Dataset records
Content starts
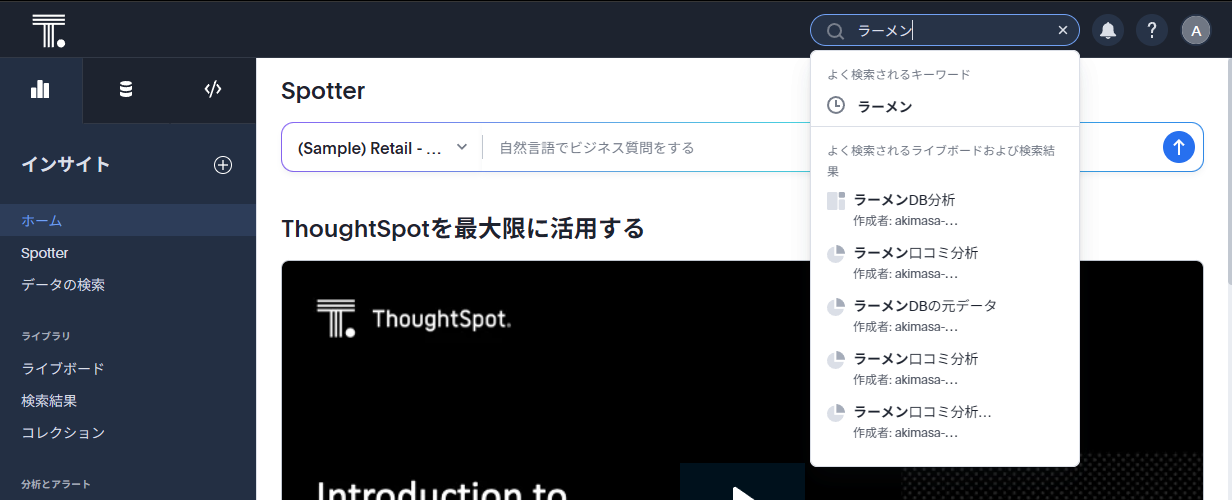This screenshot has height=500, width=1232.
Task: Switch to the Data database tab
Action: [x=126, y=90]
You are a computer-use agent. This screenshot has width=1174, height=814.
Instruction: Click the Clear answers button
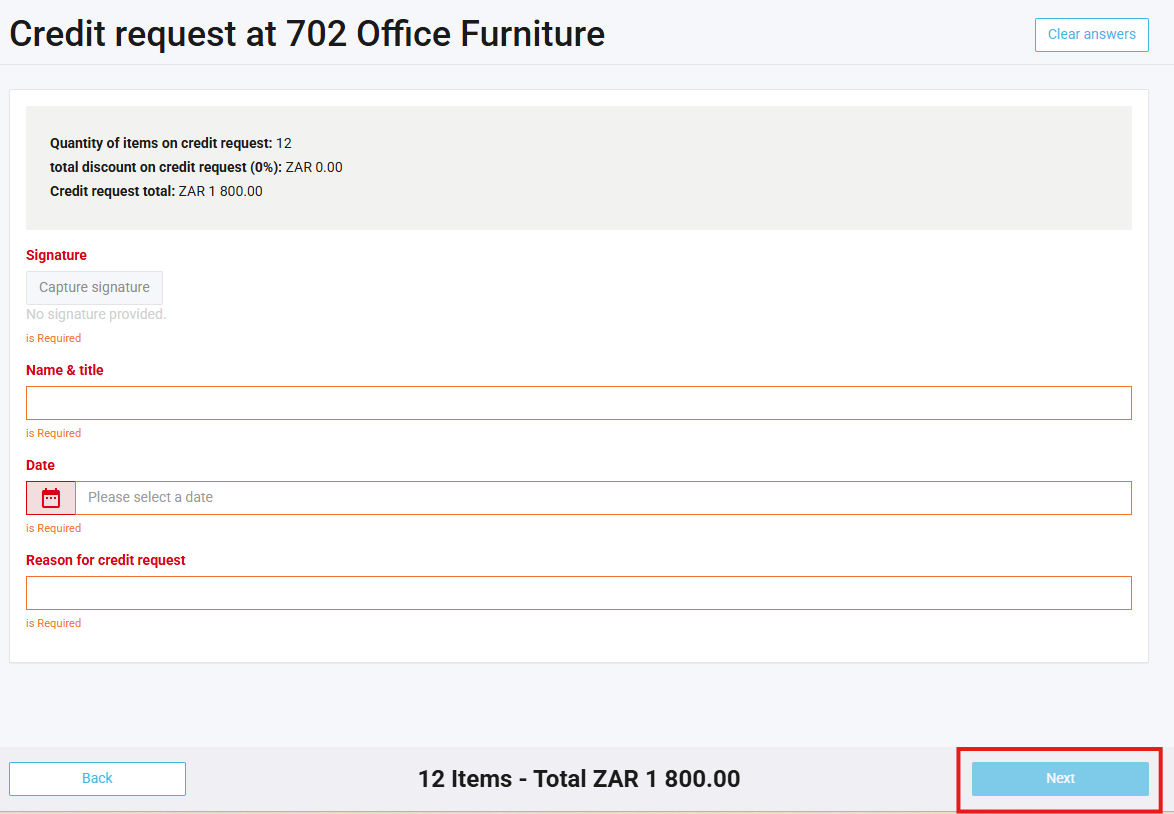(1091, 34)
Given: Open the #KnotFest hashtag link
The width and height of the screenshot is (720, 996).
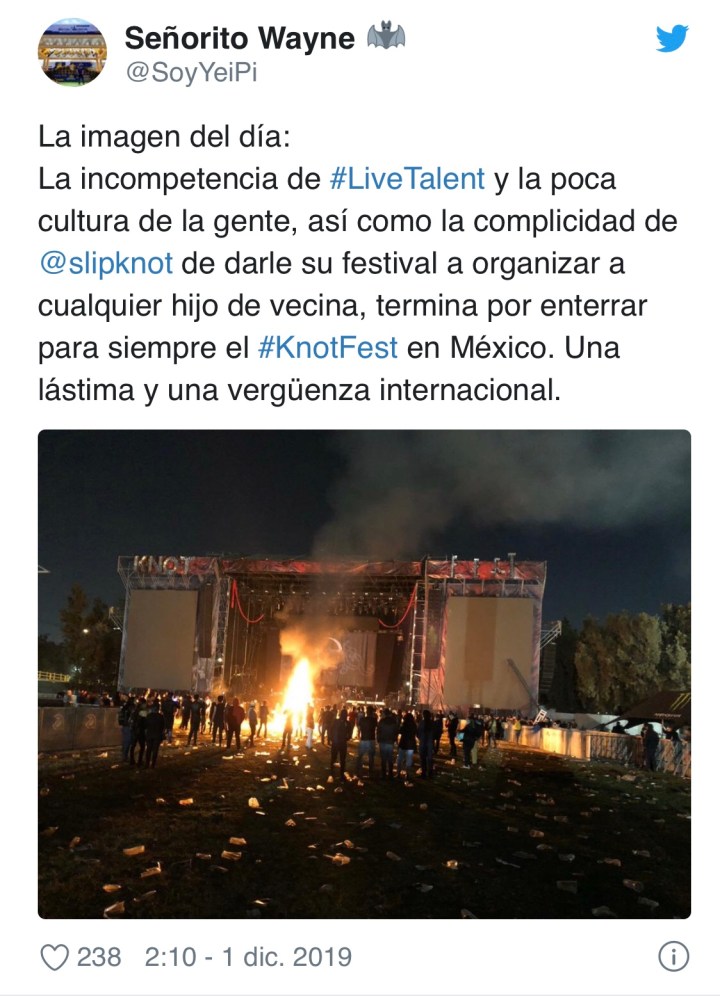Looking at the screenshot, I should point(328,348).
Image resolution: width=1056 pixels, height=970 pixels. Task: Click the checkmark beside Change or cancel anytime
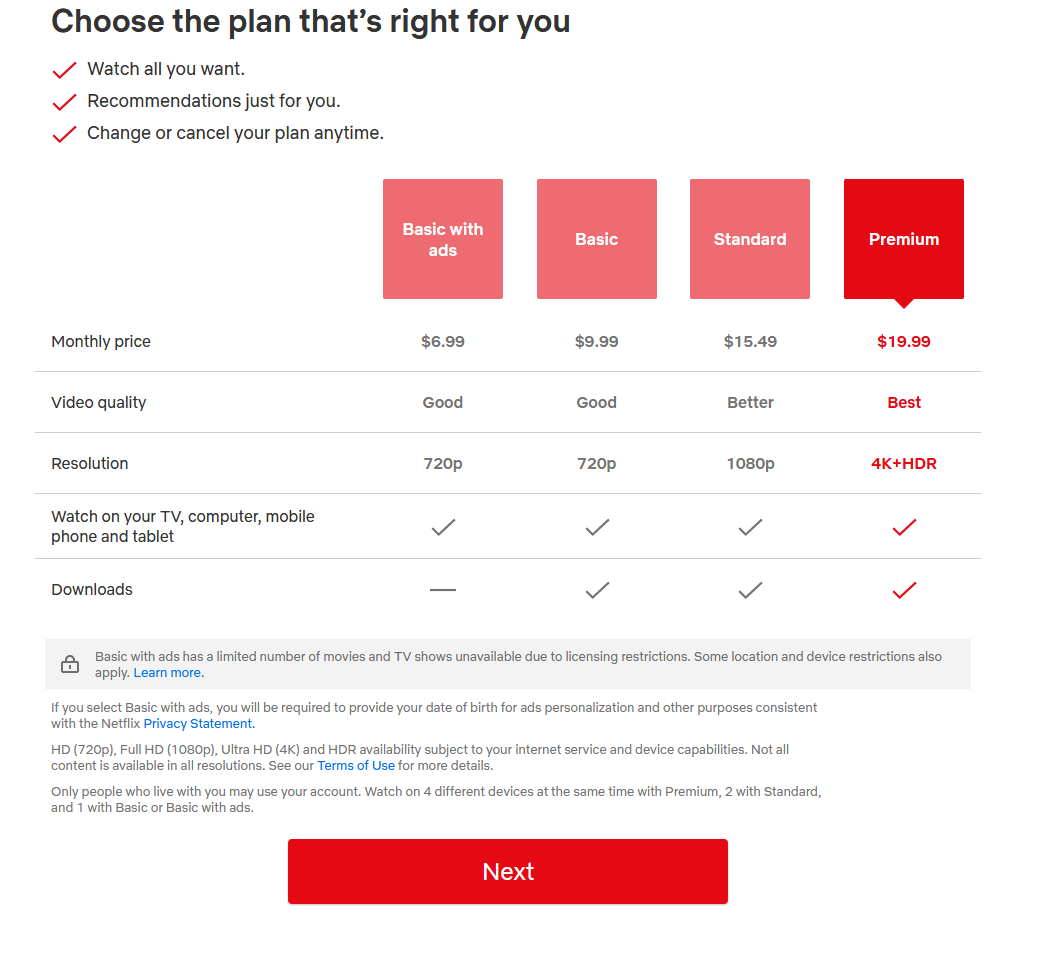pos(64,133)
Content ends
:: WHAT THE TASK ASKS ::
Omit the pictures, then extract verbatim only those lines that fall between the line containing "Instruction: Click the Clear answers button" and the final line of the records above, both included.

:: EXERCISE SOLUTION ::
Instruction: Click the Clear answers button
(1091, 34)
Given: Open the #KnotFest hashtag link
The width and height of the screenshot is (720, 996).
Looking at the screenshot, I should point(328,348).
Image resolution: width=1056 pixels, height=970 pixels. Task: Click the checkmark beside Change or cancel anytime
pos(64,133)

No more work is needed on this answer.